To gain information about conservation of H3K4me3 and H3K36me3 states beyond B. rapa, we compared the genes marked with H3K4me3 and H3K36me3 in B. rapa and A. thaliana. About 50% of H3K4me3- or H3K36me3-marked genes in A. thaliana overlapped with at least one orthologous gene in B. rapa (Supplementary Table S8). This percentage is higher than that in H3K27me3-marked genes (Supplementary Table S8). These overlapped genes obtained using a data set by Engelhorn et al. (2017) were termed species-conserved H3K4me3- or H3K36me3-marked genes.

Discussion

We examined the genomic locations of H3K4me3 and H3K36me3 using two B. rapa lines. Since the results in the two lines were quite similar, this study focused on the genes having H3K4me3 or H3K36me3 in both lines as biological replicates, which could suggest a more fundamental epigenetic state in B. rapa. About 47 and 34% of total genes had H3K4me3 and H3K36me3 marks, respectively, and these percentages are similar to the case in A. thaliana (H3K4me3, 50–70%; H3K36me3, −50%) (Luo et al., 2013; Sequeira-Mendes et al., 2014; Engelhorn et al., 2017), suggesting that our analysis does not overestimate the number of genes having these histone marks. Both H3K4me3 and H3K36me3 marks were enriched close to the TSS, with a sharper peak in H3K4me3 than in H3K36me3. These distribution patterns of H3K4me3 and H3K36me3 marks in the genic region are similar to those in A. thaliana and rice (Roudier et al., 2011; Liu et al., 2019). Low levels of H3K4me3 and H3K36me3 marks were observed in IRRs, especially in the body region.

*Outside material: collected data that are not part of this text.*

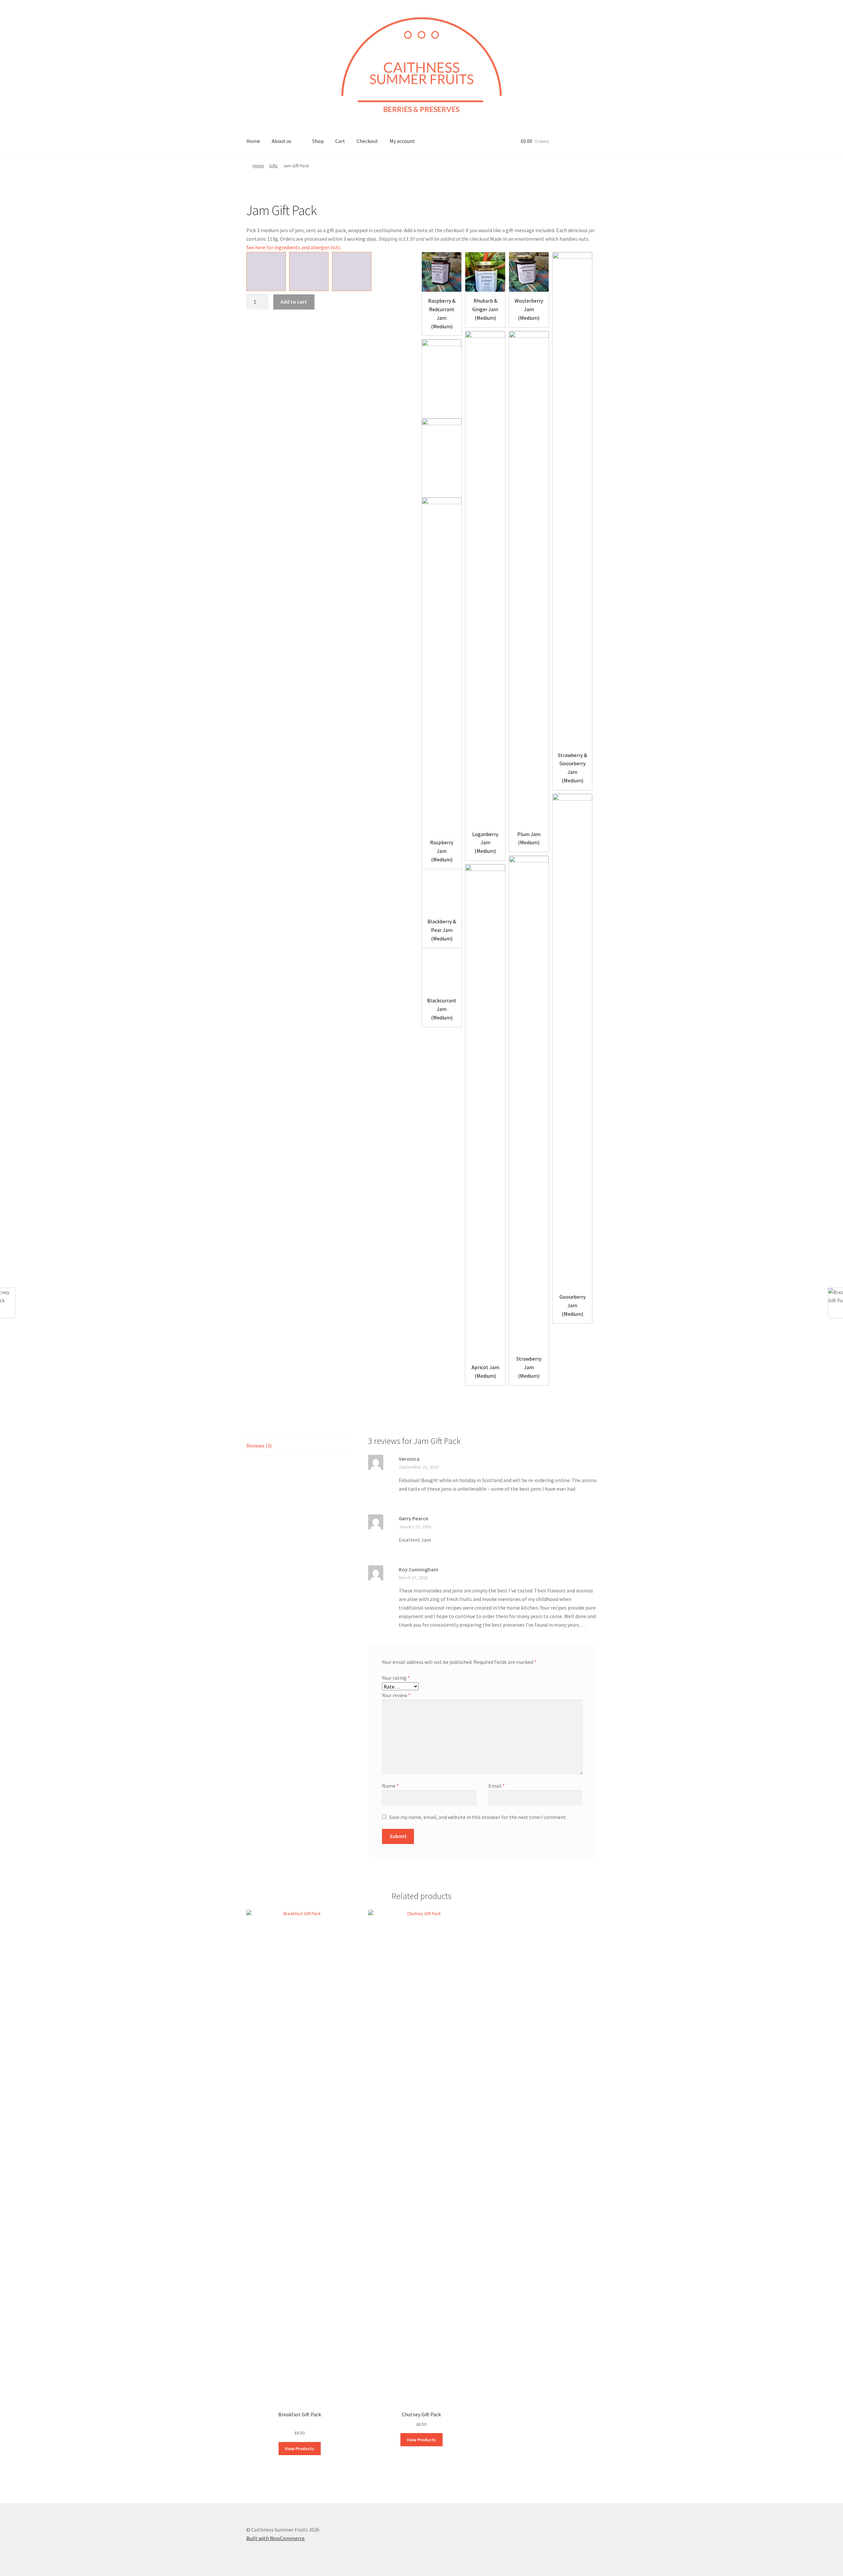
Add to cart (294, 301)
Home (253, 141)
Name (390, 1785)
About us (281, 141)
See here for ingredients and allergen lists (293, 247)
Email (496, 1785)
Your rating (396, 1677)
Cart (340, 141)
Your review (396, 1695)
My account (402, 141)
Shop (318, 141)
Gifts (273, 166)
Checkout (367, 141)
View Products (299, 2449)
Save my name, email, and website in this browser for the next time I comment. (478, 1817)
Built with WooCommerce (275, 2538)
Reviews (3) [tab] (259, 1445)
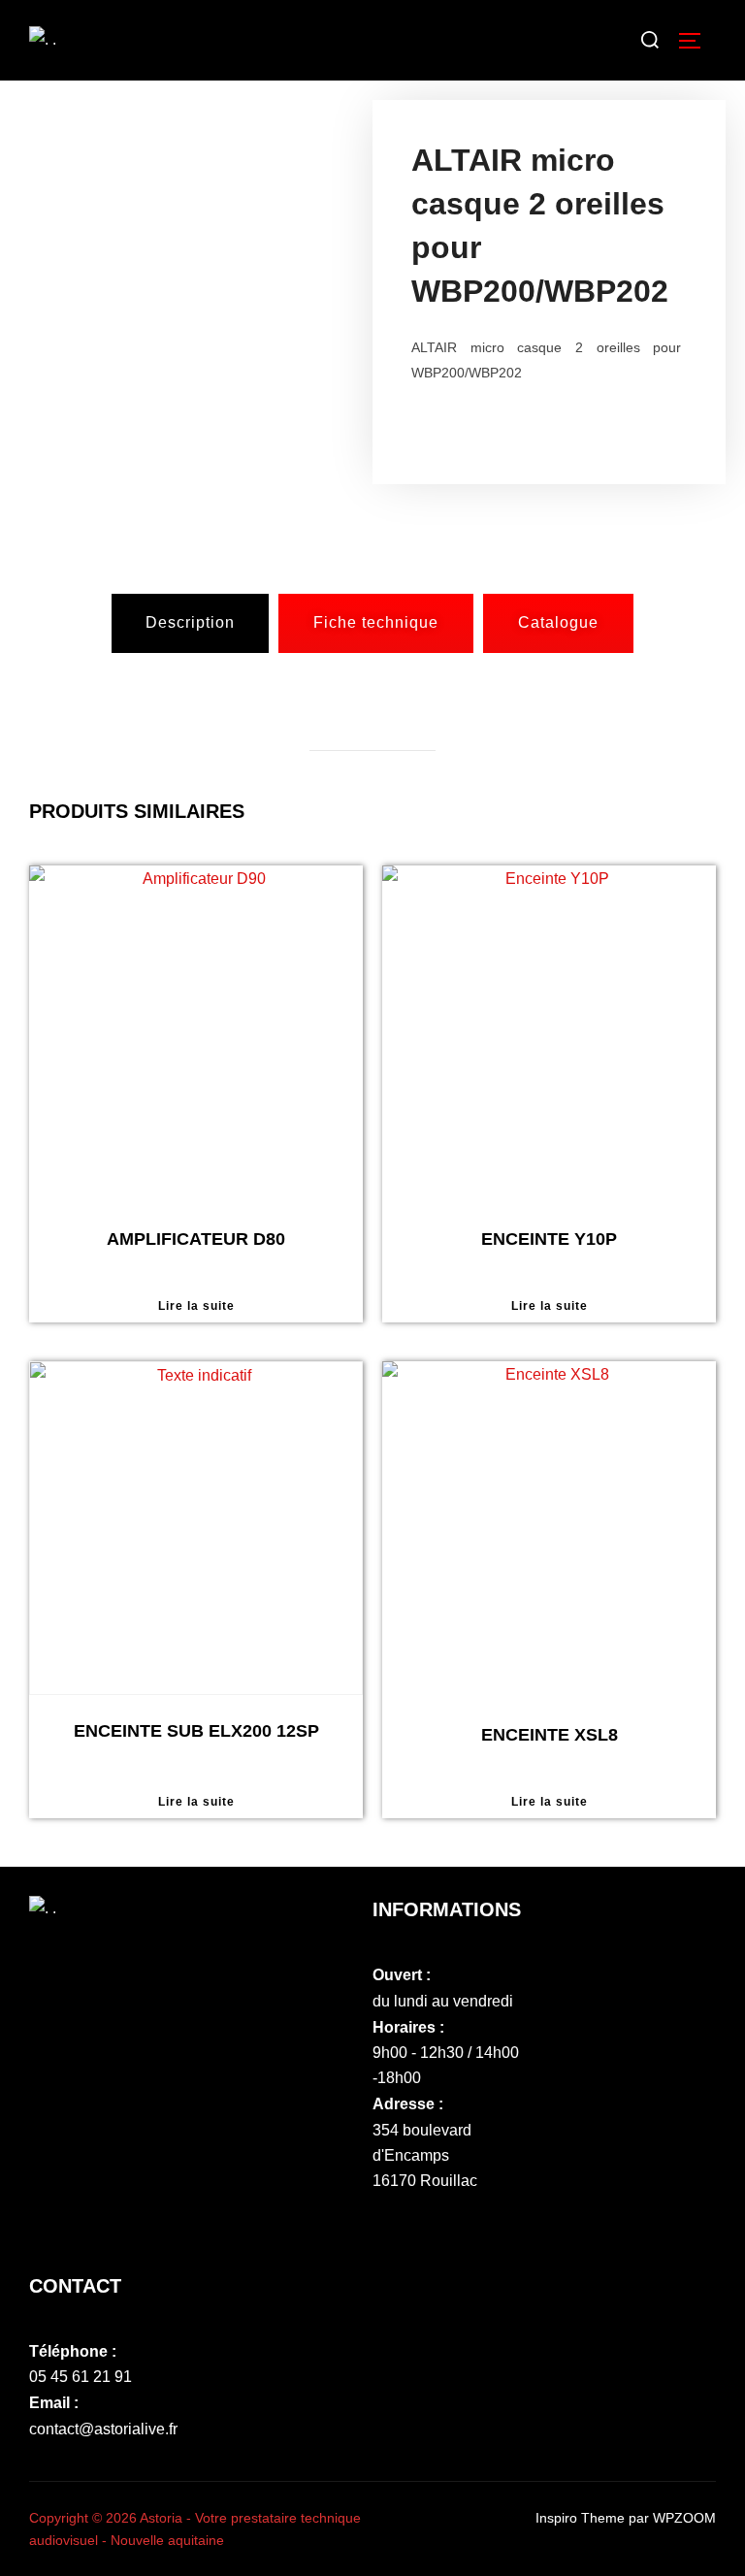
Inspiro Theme (580, 2518)
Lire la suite (196, 1306)
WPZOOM (684, 2518)
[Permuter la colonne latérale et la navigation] (696, 40)
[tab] (190, 623)
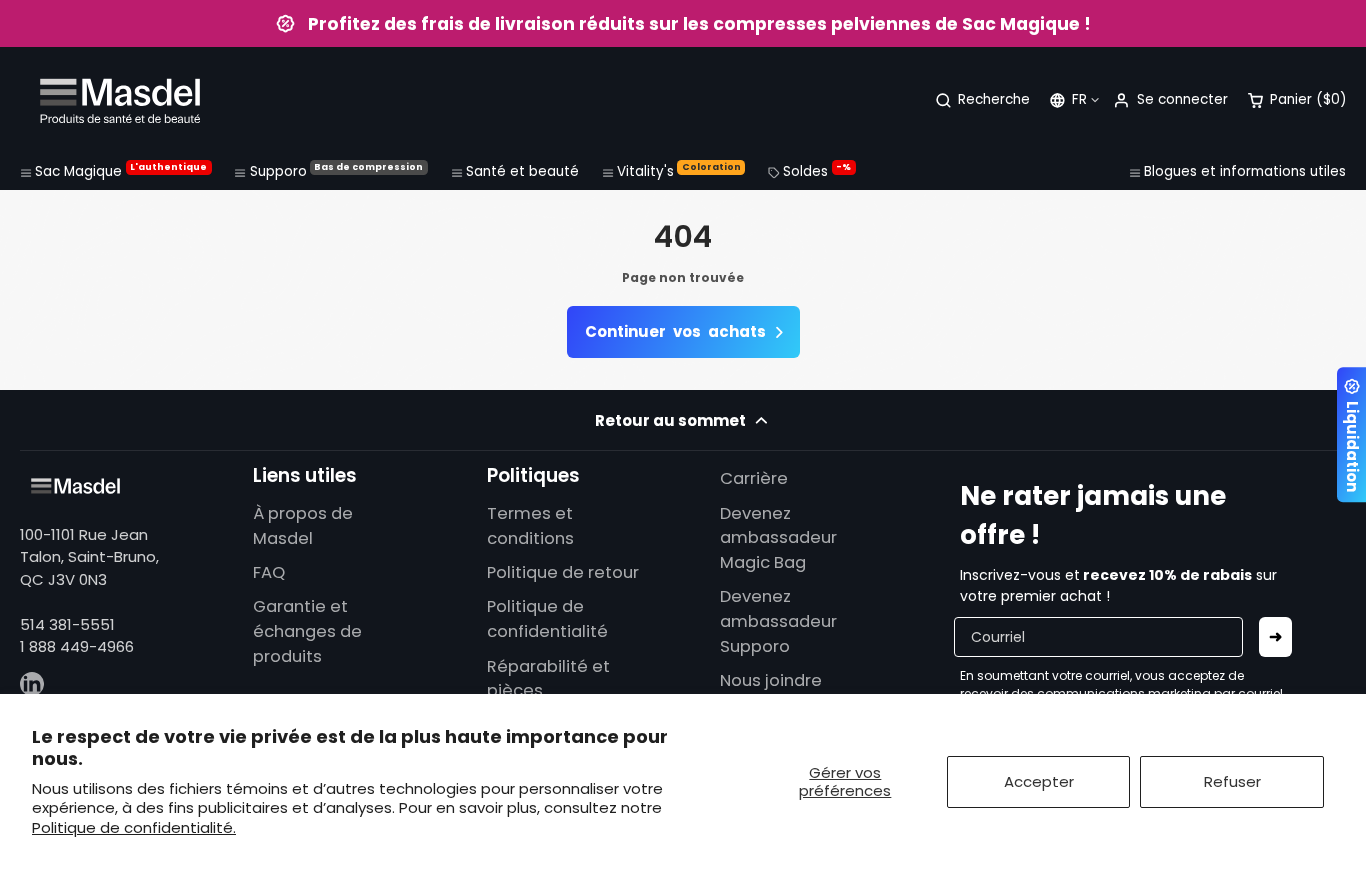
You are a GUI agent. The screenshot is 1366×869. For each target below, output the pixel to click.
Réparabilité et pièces (548, 679)
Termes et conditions (530, 526)
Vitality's (679, 171)
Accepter (1039, 781)
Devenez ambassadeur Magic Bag (778, 538)
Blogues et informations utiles (1245, 171)
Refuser (1232, 781)
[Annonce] (683, 23)
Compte (1170, 100)
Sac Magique (121, 171)
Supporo (337, 171)
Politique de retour (563, 572)
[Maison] (120, 100)
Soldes (817, 171)
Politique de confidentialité (547, 619)
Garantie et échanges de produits (307, 631)
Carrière (754, 478)
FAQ (269, 572)
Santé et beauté (522, 171)
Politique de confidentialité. (134, 827)
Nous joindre (771, 680)
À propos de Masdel (303, 526)
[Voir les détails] (75, 485)
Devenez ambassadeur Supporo (778, 621)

H3K4me3 and H3K36me3 are known as active histone marks, and H3K4me3- and H3K36me3-marked genes showed higher expression levels on average than the total gene expression levels. With RNA-seq data from six tissues, a tissue-specific index, T-value, has been developed, and T-values indicate a range between 0 for housekeeping or constitutive genes and 1 for genes showing tissue-specific expression (Tong et al., 2013). The average T-value of H3K4me3- or H3K36me3-marked genes was lower than that of total genes, suggesting that H3K4me3- and H3K36me3-marked genes had a low level of tissue specificity, being constitutively expressed. Of the two active histone modifications, the H3K36me3 mark was more associated with higher expression levels and lower tissue specificity. A similar trend was observed in response to Foc inoculation and 4 weeks of cold treatment; H3K36me3-marked genes are more transcriptionally stable than H3K4me3-marked genes in response to these two stress treatments.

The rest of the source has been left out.